[Source data Boundary: Start]
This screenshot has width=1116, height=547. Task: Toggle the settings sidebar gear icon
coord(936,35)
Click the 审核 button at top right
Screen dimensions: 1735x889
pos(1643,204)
[Source data Boundary: End]
● Task statement
Returned text must match every record word for word.

● Finished task
This screenshot has width=1116, height=547. Task: Toggle the settings sidebar gear icon
coord(936,35)
Click the 审核 button at top right
Screen dimensions: 1735x889
pos(1643,204)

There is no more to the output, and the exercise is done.